DPZ's plan presented a dream city for every urban planner fed up with suburban sprawl. But Madeira Beach, whose previous planning was based on the post-World War II ideals of suburbia, wasn't impressed.
Residents complained that increasing units per acre from the current 15 to the proposed 75 is too drastic a change, that taller buildings would block Gulf views and that eliminating the commercial marine district would destroy Madeira Beach jobs and traditions.
"It was certainly different from what we've known in the past," City Manager Jim Madden said of the DPZ proposal. "(New Urbanist) purism is not going to happen here. … There must be some equilibrium."
St. Petersburg architect and developer Tim Clemmons, whose downtown projects could be described as New Urbanist, believes that while Madeira Beach may not be the Bay area city best equipped to dive headfirst into New Urbanism, Duany's ideas could have a positive impact on the beach community.
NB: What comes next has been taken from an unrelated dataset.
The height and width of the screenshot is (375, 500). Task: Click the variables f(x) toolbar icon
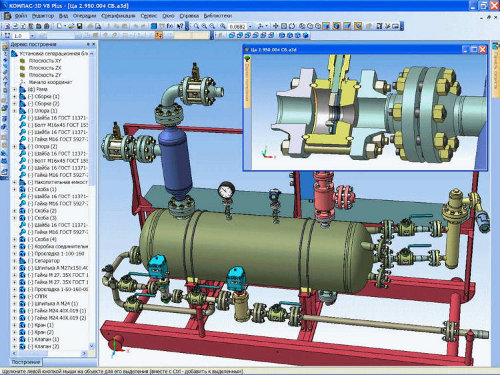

"It's too automobile oriented and there needs to be some rebalancing of that," Clemmons said of Madeira Beach. "We've let the car become too dominant."
Duany's plan would move power from tire to foot. But in a city whose main artery welcomes few pedestrians and accommodates heavy traffic flirting with 45 miles per hour, the transition won't be easy. What's more, unlike Tampa and St. Petersburg, arguably more suited to an official transition to New Urbanism, many of Madeira Beach's residents do not work within the city limits. "To get to and from, the vehicle of choice is the automobile," said Madden, who agreed with many Madeira Beach residents that decreasing the city's car dependence is impractical.
Miami-based DPZ will return to Madeira Beach in August to offer its final proposal, which will decrease the number of units per acre and address the city's other concerns with the plan.
While Madeira Beach isn't likely to become a model for New Urbanism, the move is a step in changing western Pinellas County, a classic example of willy-nilly planning and suburban sprawl.
"(W)e are delivering the best private realm only because we must compensate for the public realm, which is the most brutal in the world," Duany commented to Professional Builder about luxurious subdivision homes surrounded by congested roads that create the foundation for American suburbia.
Clemmons agrees that pedestrian-friendly environments are essential to a city's future success, but he's skeptical of whether Madeira Beach can change its suburban stripes.
"The places that people say they enjoy the most and visit the most are those that have a balance between the pedestrian and the car," said Clemmons. "If you see that as the underlying premise, then Madeira Beach may never be Copenhagen."
But it's a start, anyway.
—Trevor Aaronson
This article appears in Jul 10-16, 2002.